Across the world, we’re eating more fish, and more farmed fish at that—but that doesn’t mean wild seafood can catch a break.

That’s the gist of the United Nations Food and Agriculture Organization’s new biennial State of World Fisheries and Aquaculture report, published this week. Global per capita consumption is now more than 44 pounds of fish per year—the highest ever—providing close to 7 percent of protein intake around the world, according to the report.

Much of that new demand is being met by aquaculture, which for the first time is providing the majority of the fish consumed around the world. But even as the seafood supply is moving toward controlled tanks and ponds and away from boats plying the oceans with nets and lines, wild fish stocks continue to be overexploited.

According to an FAO statement, the report found that “almost a third of commercial fish stocks are now fished at biologically unsustainable levels, triple the level of 1974.” In some waters, including the Mediterranean and the Black seas, overfishing has reached what the report called “alarming” levels. In the Black Sea, 59 percent of stocks are fished at unsustainable levels.

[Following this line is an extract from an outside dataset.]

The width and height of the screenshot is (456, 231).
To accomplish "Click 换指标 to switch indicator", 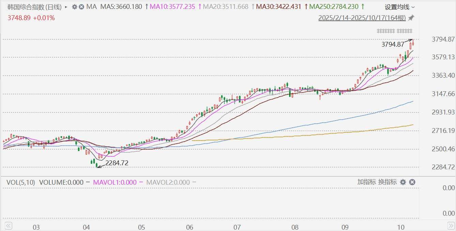I will coord(387,182).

That’s a wildlife and environmental problem that could upend ocean ecosystems, but it’s a human concern too. As Manuel Barange, director of FAO Fisheries and Aquaculture Policy and Resources, told the BBC, “There are about 57 million people that are engaged primarily in fishing; 80 percent of them are in Asia.” That’s 12 percent of the global population, and many of those people live in developing nations.

Aquaculture can help to provide work for those who have traditionally held fishing jobs, but only a third of the people who rely on fish for their livelihood work in aquaculture. (Investigations by The Associated Press, The New York Times, and other organizations revealed that a disturbing number of the jobs in countries like Thailand constitute slave labor.) But it seems unlikely that aquaculture, as it continues to grow, can provide jobs that may eventually be lost due to declines in fish stocks.

The bright spot in reporting on aquaculture, which fish conservation groups criticize for the heavy use of wild fish–based feed in operations that raise fish such as salmon, is that nearly half of production came from “non-fed species” such as mussels and oysters.